Engagement associatif et économie sociale
L’engagement associatif, dans un monde très largement déstructuré, constitue toujours le premier maillon des solidarités entre individus, entre les citoyens et les collectivités locales, entre les générations. L’association est le premier lieu d’engagement des bénévoles qui participent ainsi à tisser des liens sur les territoires. Par sa capacité à innover dans tous les
domaines, culturels, sportifs, sociaux, éducatifs et de loisirs, le secteur associatif contribue à rendre plus attractifs les lieux de vie de chacun et apportent des réponses concrètes aux besoins des habitants. La pratique du bénévolat basée sur des valeurs humanistes et solidaires doit être partout encouragée parce qu’elle est un élément structurant de la vie locale. Le bénévolat, compte tenu des nouveaux modes de vie - dissociation des lieux de vie et d’emploi, ruptures professionnelles ou familiales, centres d’intérêts locaux et solidarité internationale – s’appuie sur des engagements de plus courte durée et plus ciblés.
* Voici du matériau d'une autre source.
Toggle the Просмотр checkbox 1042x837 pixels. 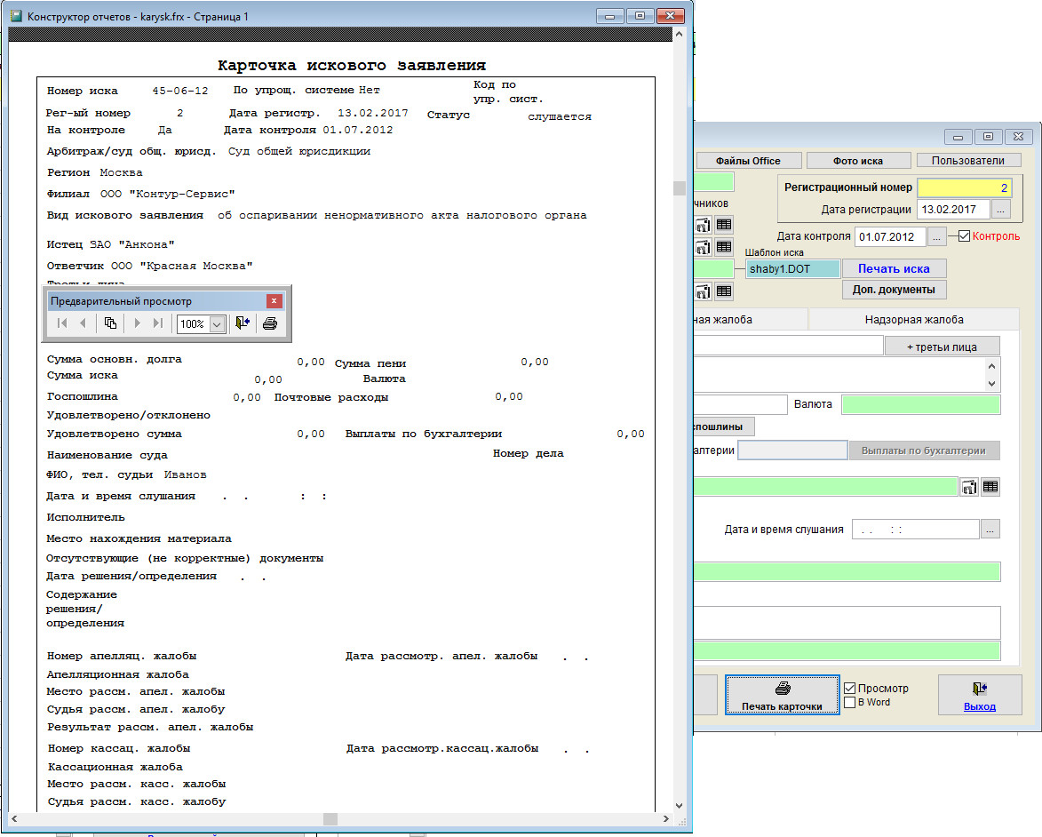pos(850,688)
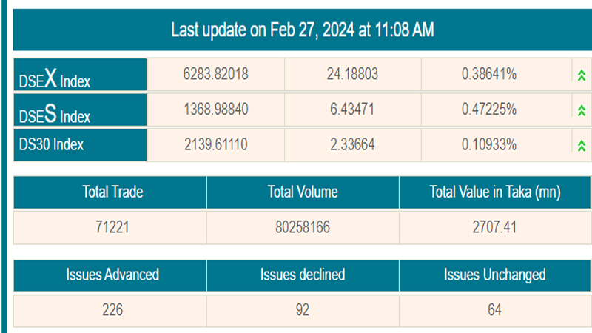This screenshot has height=333, width=592.
Task: Click the Issues Unchanged count 64
Action: tap(494, 310)
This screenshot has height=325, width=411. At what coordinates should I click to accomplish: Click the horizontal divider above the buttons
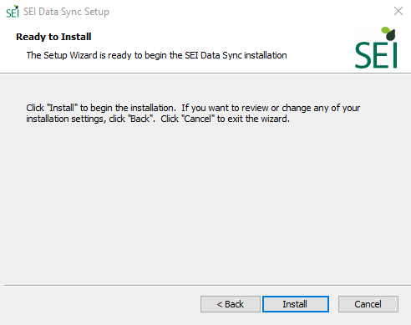207,285
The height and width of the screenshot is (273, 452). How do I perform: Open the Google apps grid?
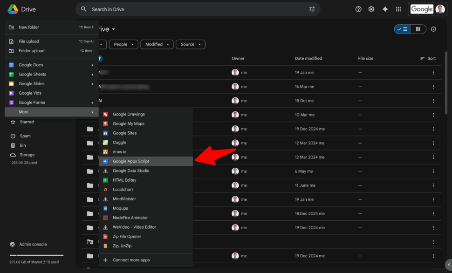pyautogui.click(x=398, y=9)
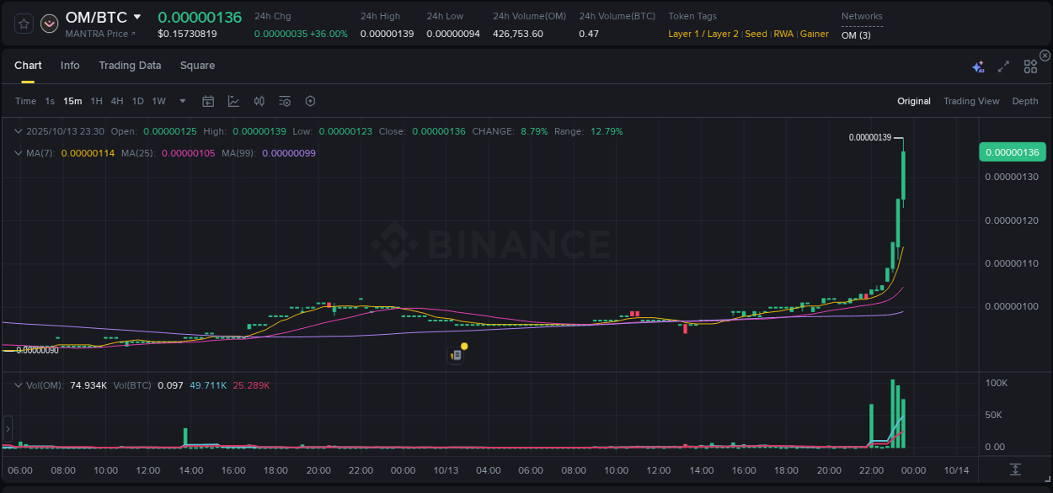Click the candlestick comparison icon

pyautogui.click(x=259, y=101)
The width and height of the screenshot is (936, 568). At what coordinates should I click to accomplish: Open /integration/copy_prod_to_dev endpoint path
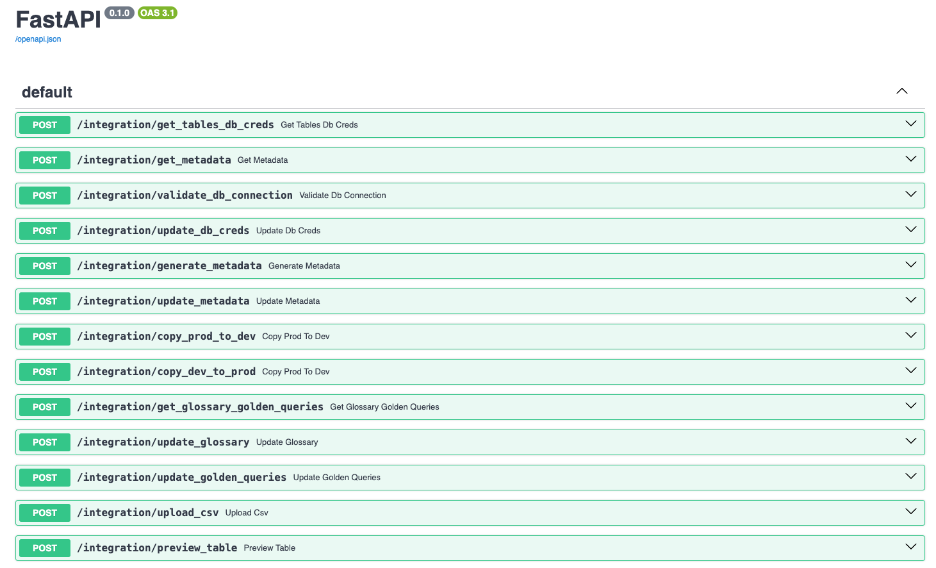coord(166,337)
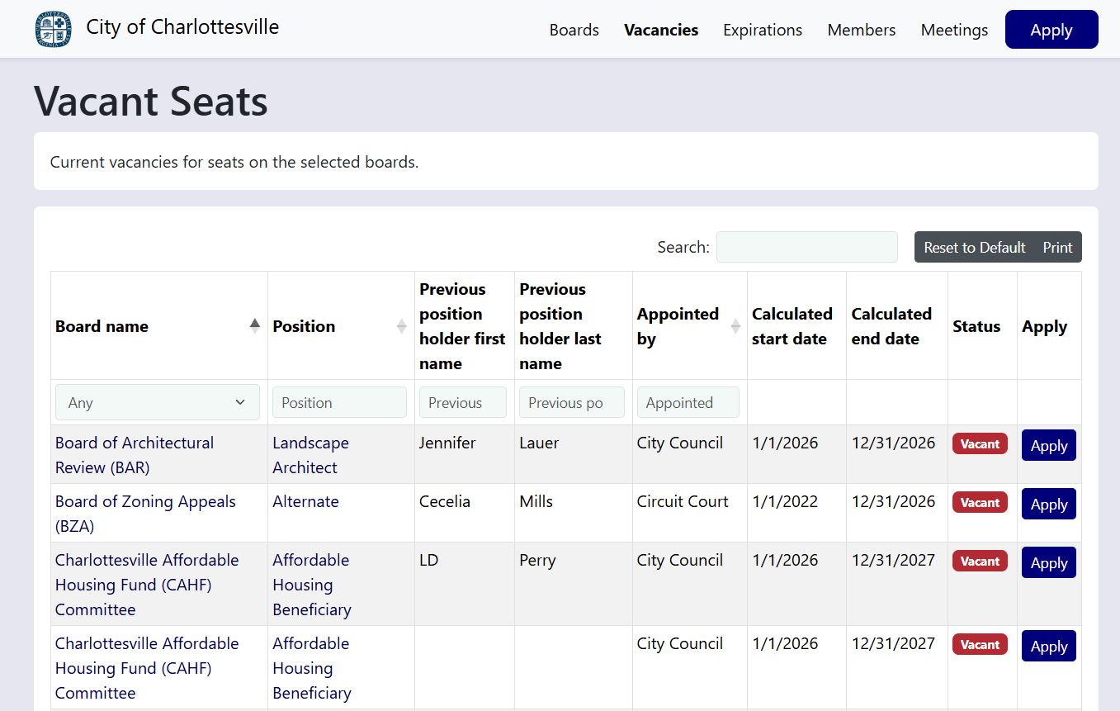This screenshot has width=1120, height=711.
Task: Print the vacant seats table
Action: [x=1057, y=247]
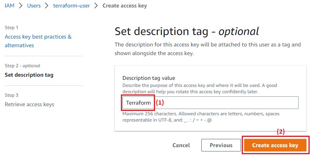
Task: Go to Users in the breadcrumb
Action: [34, 6]
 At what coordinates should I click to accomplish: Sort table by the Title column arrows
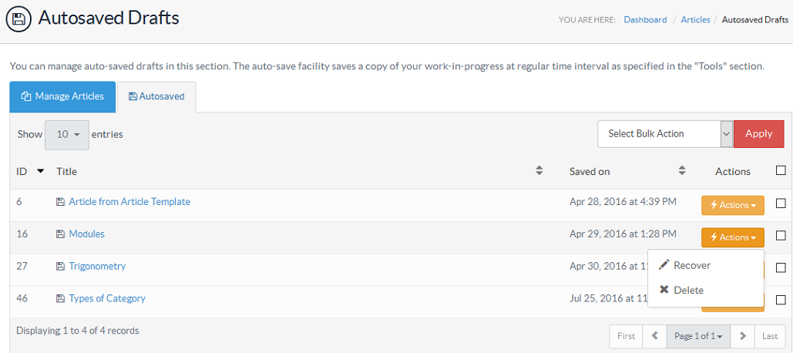pos(539,171)
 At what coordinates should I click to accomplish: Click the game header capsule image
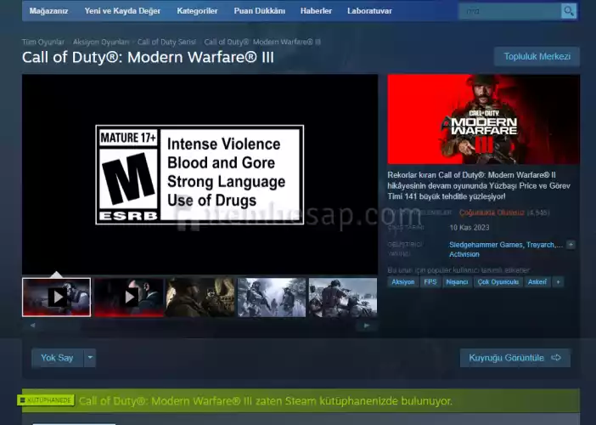[483, 119]
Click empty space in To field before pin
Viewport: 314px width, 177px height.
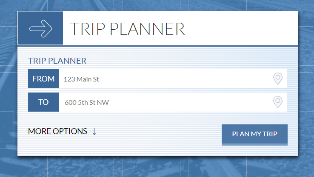tap(190, 102)
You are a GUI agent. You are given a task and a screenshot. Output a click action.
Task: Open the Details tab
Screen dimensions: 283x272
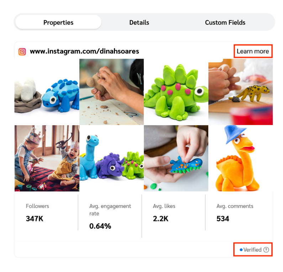pyautogui.click(x=139, y=22)
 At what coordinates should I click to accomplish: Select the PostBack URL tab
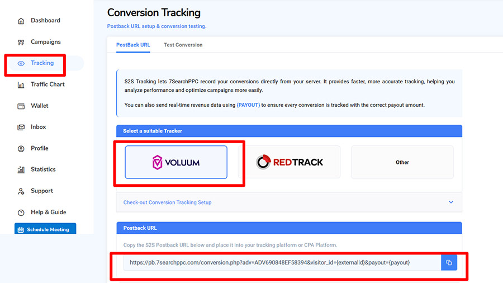[x=133, y=45]
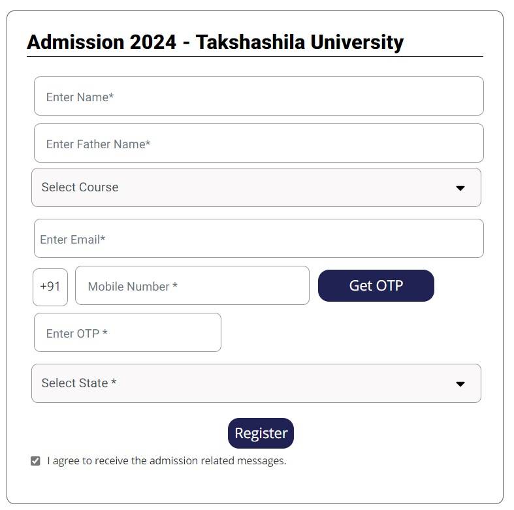Click the 'Enter Email*' placeholder text

pos(72,240)
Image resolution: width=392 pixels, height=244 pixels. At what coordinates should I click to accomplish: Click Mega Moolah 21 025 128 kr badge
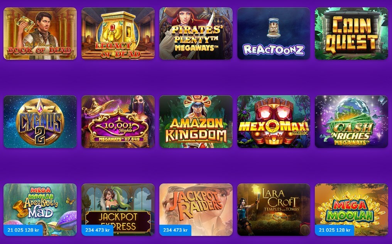(335, 230)
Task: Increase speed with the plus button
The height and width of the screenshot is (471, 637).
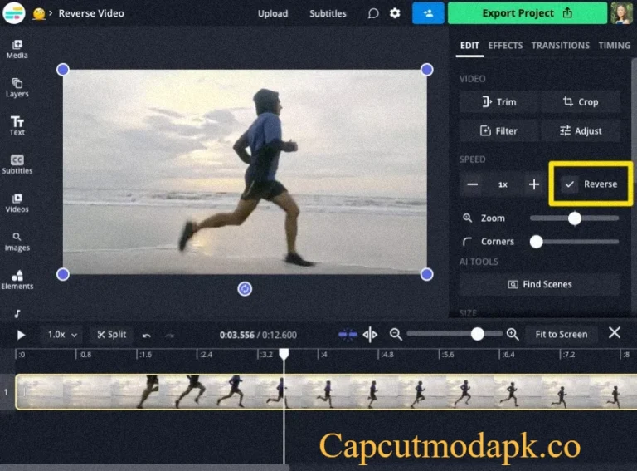Action: click(x=534, y=184)

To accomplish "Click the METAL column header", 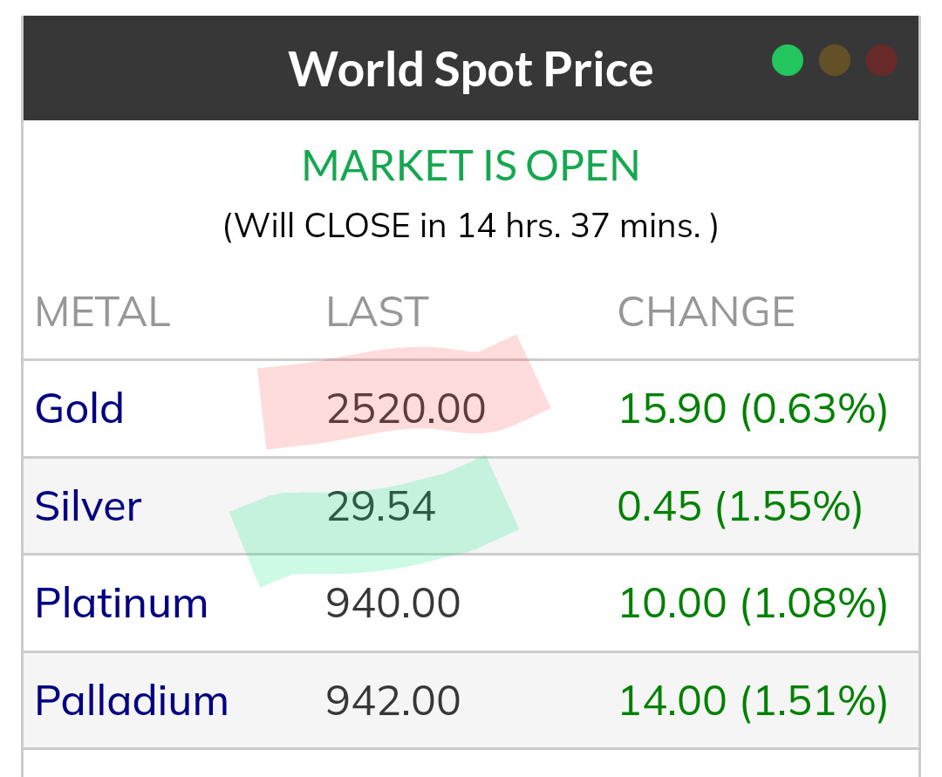I will [x=102, y=312].
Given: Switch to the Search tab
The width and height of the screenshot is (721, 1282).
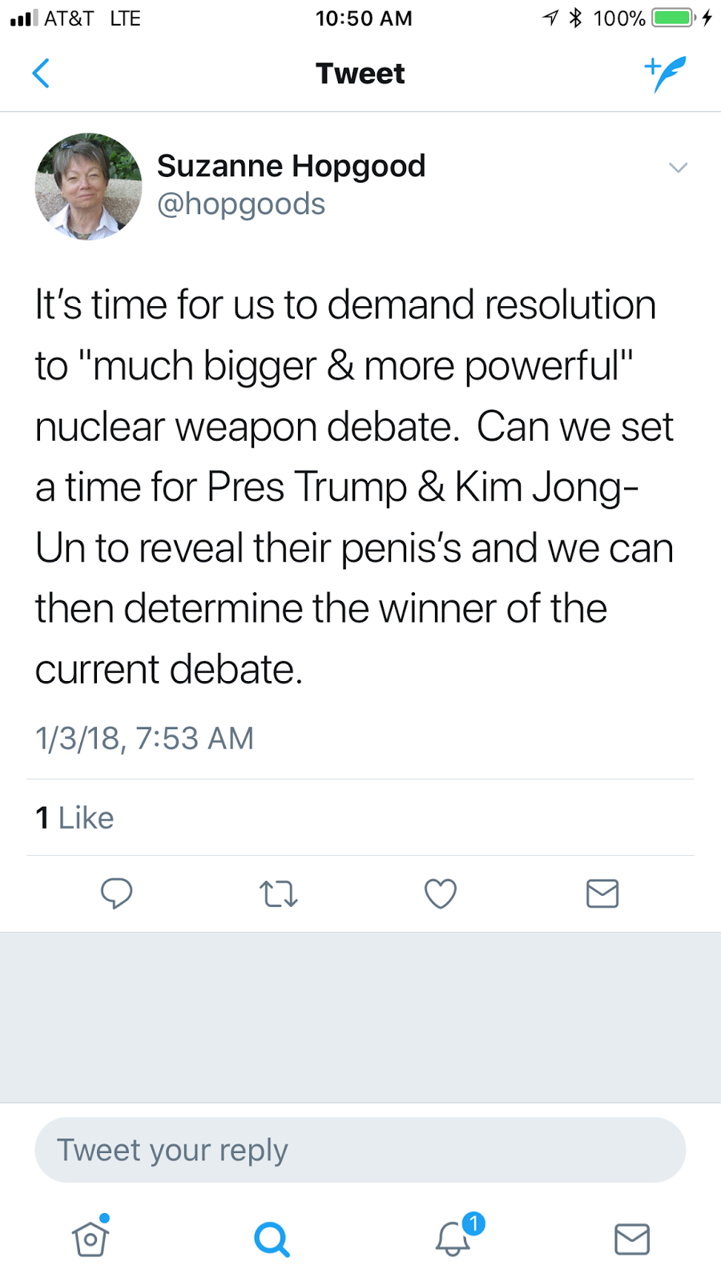Looking at the screenshot, I should click(x=272, y=1240).
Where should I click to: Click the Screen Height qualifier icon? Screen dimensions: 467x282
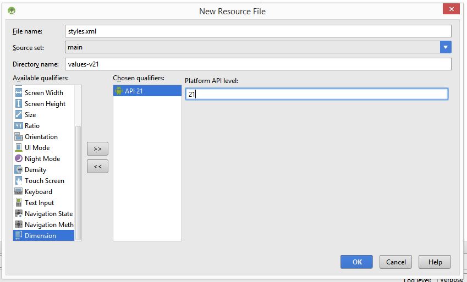point(19,104)
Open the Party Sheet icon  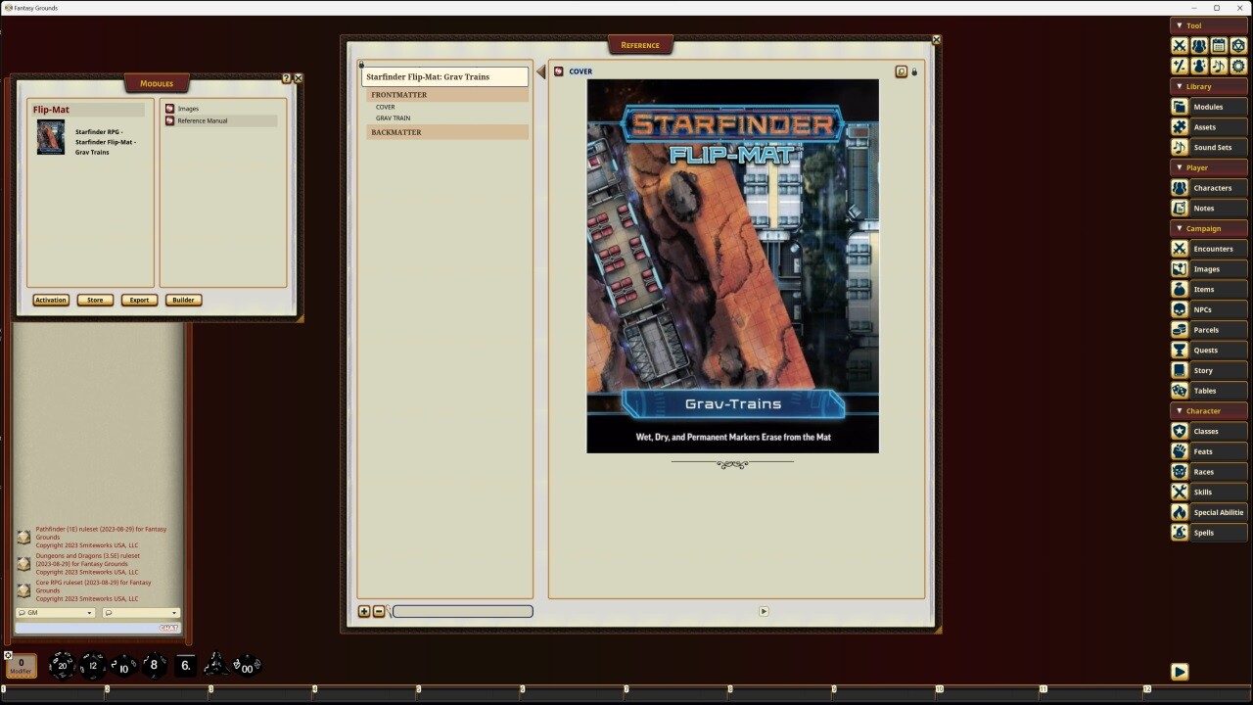pos(1198,45)
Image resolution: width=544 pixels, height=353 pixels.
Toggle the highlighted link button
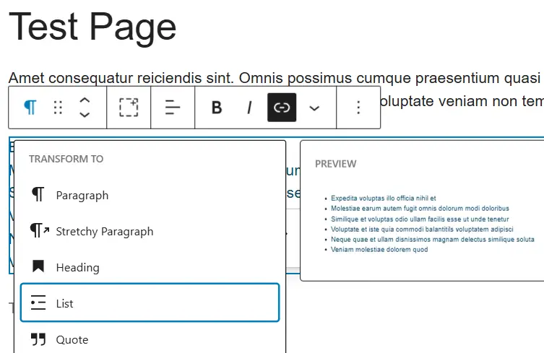(x=282, y=108)
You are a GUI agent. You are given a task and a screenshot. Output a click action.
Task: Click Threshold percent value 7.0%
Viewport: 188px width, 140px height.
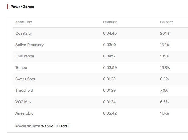164,91
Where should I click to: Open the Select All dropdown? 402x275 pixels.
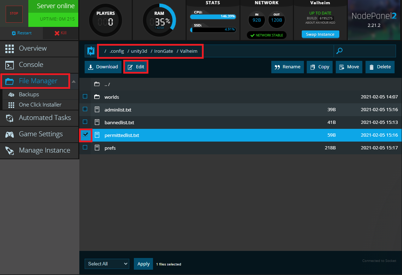[107, 264]
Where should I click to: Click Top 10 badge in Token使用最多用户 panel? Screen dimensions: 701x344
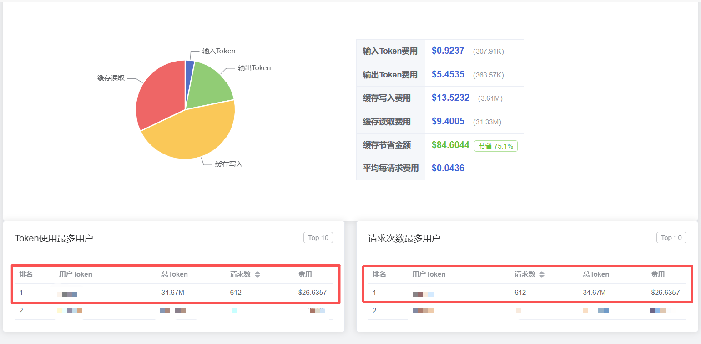point(318,238)
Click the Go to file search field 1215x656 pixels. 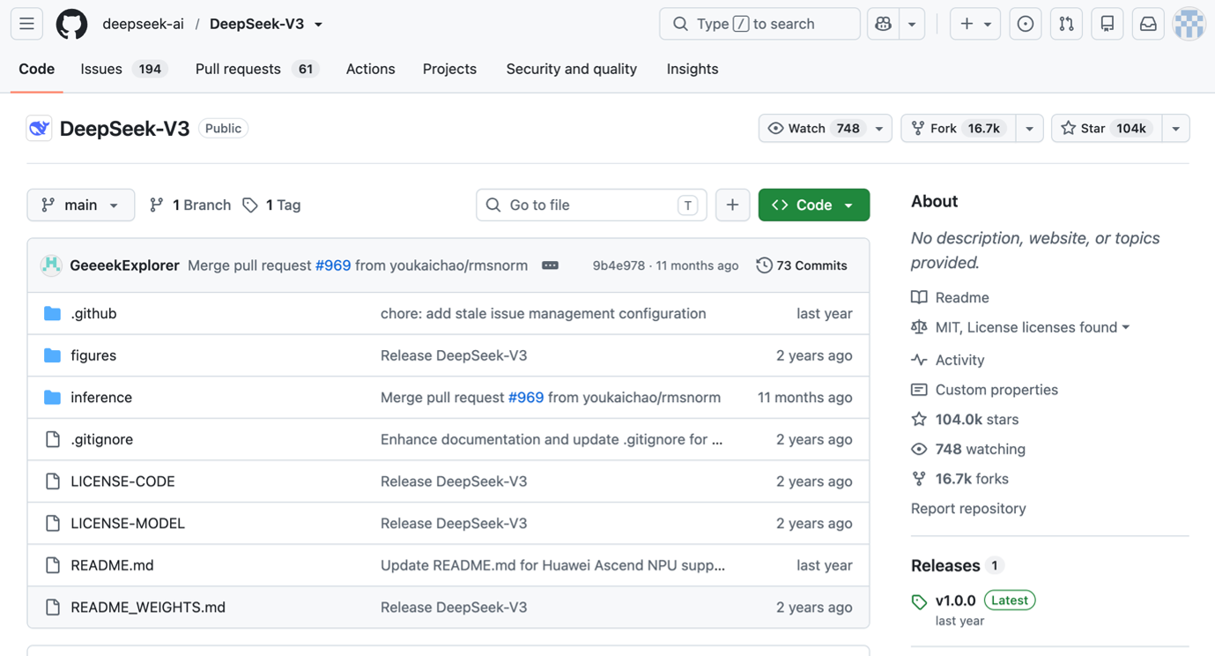pyautogui.click(x=591, y=205)
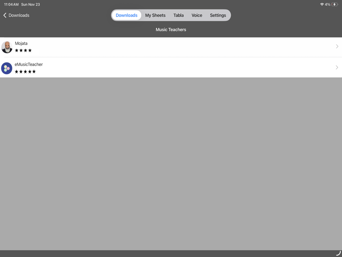This screenshot has height=257, width=342.
Task: Tap the Wi-Fi icon in the status bar
Action: [x=321, y=4]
Jeunes ou moins jeunes sont tous concernés par ces évolutions. L’impact des pratiques numériques sur les relations sociales entre les jeunes est plutôt un facteur d’engagement qu’il convient d’analyser pour faire évoluer les relations au sein des associations ou des associations entre elles. Si les techniques de communication permettent aux jeunes et adultes d’échanger sur des réseaux, de se réaliser en tant qu’individu, de participer à des projets, il nous faut prendre en compte ces dimensions. Elles sont complémentaires des lieux de rencontres, d’échanges entre les personnes qui fondent l’humanité.
La Ligue de l’Enseignement FOCEL de Seine-et-Marne inscrit l’ensemble de ses actions dans ce cadre. Dès le plus jeune âge dans ses centres de loisirs ou de vacances, dans ses associations sportives, au sein de l’école, la FOCEL permet aux enfants et aux jeunes de développer des microprojets, d’agir, de favoriser les échanges humains et de contribuer aux premières solidarités. Pour les adolescents et les jeunes, le développement des « Juniors associations », l’implication dans la vie des collèges et du lycée, les pratiques musicales et sportives, démontrent que l’engagement bénévole des jeunes est une réalité. La FOCEL continue de répondre à leurs attentes par des formations appropriées, par l’aide aux montages de projets, par son intervention auprès des pouvoirs publics. Avec ce secteur associatif multiforme, la FOCEL a continué, également, de développer son ancrage dans l’économie sociale et solidaire. Dans notre département qui représente la moitié de l’Ile-de-France, ou les trajets domicile-travail s’allongent, ou plus de la moitié de la population vit dans un monde « rurbain », les besoins des services à la personne s’accroissent.
La FOCEL, dans ses domaines de compétences – les accueils post et péri-scolaires, les accueils de loisirs, l’accompagnement éducatif – a choisi de répondre aux contrats ou délégations de services publics proposés par les communes ou intercommunalités.
La professionnalisation des intervenants dès lors que l’on travaille auprès d’enfants ou de jeunes, est indispensable de même que l’évaluation des politiques éducatives mises en
place.
La FOCEL en formant ses personnels, en ayant obtenu la certification « ISO 9001 » pour tous ses secteurs d’activités entend poursuivre dans cette voie. Cette dynamique nous a permis en quatre ans de créer plus d’une centaine d’emplois à temps plein dans notre département et d’offrir à des jeunes un débouché de proximité. Le secteur est appelé à croître mais nous devons aussi porter notre regard vers d’autres horizons – la petite enfance,
l’accompagnement social des personnes défavorisées, l’accompagnement culturel des personnes âgées, l’insertion professionnelle des jeunes… Des propositions transversales sont à élaborer, des mutualisations sont à étudier entre partenaires, car se donner un horizon pour but est garant de la pérennité de notre association.
En Seine-et-Marne, l’emploi associatif représente plus de 7 % de l’emploi privé et continue sa progression. Aujourd’hui, alors que 80 % de nos activités sont financées
par les collectivités territoriales, nous sommes très attentifs aux projets de réforme de leur gouvernance et de leur financement par l’Etat.
Nous souhaitons que l’esprit des lois relatif à la décentralisation soit amplifié, que la prise en compte de l’Europe soit une réalité, que l’Etat garde ses missions régaliennes, qu’il fasse
de l’impôt un instrument de justice sociale comme devraient l’être « les services aux publics » et l’éducation nationale en particulier.
La FOCEL sera toujours aux côtés de ceux qui veulent s’accomplir en tant qu’individu et favoriser le collectif, de ceux qui s’appuient sur leur propre culture pour aller vers l’universel.
La FOCEL, par ses idéaux et ses réalisations, est ainsi fidèle à la tradition des mouvements d’éducation populaire qui ont façonné la trame civique et républicaine de notre pays.